Era un programa religioso acerca de una ópera pop en una iglesia de Hampstead. La ópera contaba la historia de la crucifixión.
—Grupos pop en el púlpito —dijo ella—. Qué indignidad.
Él no respondió. El programa, de una forma oscura, le parecía obsceno. No podía discutir con ella.
—En realidad el cadáver de Dios está pudriéndose aquí y ahora —se burló ella—. ¡Uf! ¡Vaya hedor!
—Apágala, entonces…
—¿Cómo se llama el grupo pop? ¿La Gusanera?
—Muy divertido. ¿La apago?
—No, quiero mirar. Es divertido.
—¡Oh, apágala!
—¡La imitación de Cristo! —bufó ella—. Es una sangrienta caricatura.
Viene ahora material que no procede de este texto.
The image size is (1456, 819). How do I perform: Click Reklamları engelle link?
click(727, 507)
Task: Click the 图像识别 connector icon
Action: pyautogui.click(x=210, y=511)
Un cantante negro, que interpretaba el papel de Cristo y desafinaba al ritmo de un acompañamiento banal, empezó a desgranar una letra carente de vida sobre la fraternidad humana.
—Si hablaba realmente así, no me extraña que lo crucificaran —dijo Mónica.
Él tendió la mano y apagó el televisor.
—Me gustaba —dijo ella, con burlona decepción—. Era un adorable canto del cisne.
Más tarde, con un rastro de afecto que le preocupó, dijo:
—Eres un viejo aturdido. Qué lástima. Podrías haber sido John Wesley o Calvino o alguien así. No puedes ser un mesías en nuestros días, no en tus condiciones. No hay nadie que esté dispuesto a escuchar.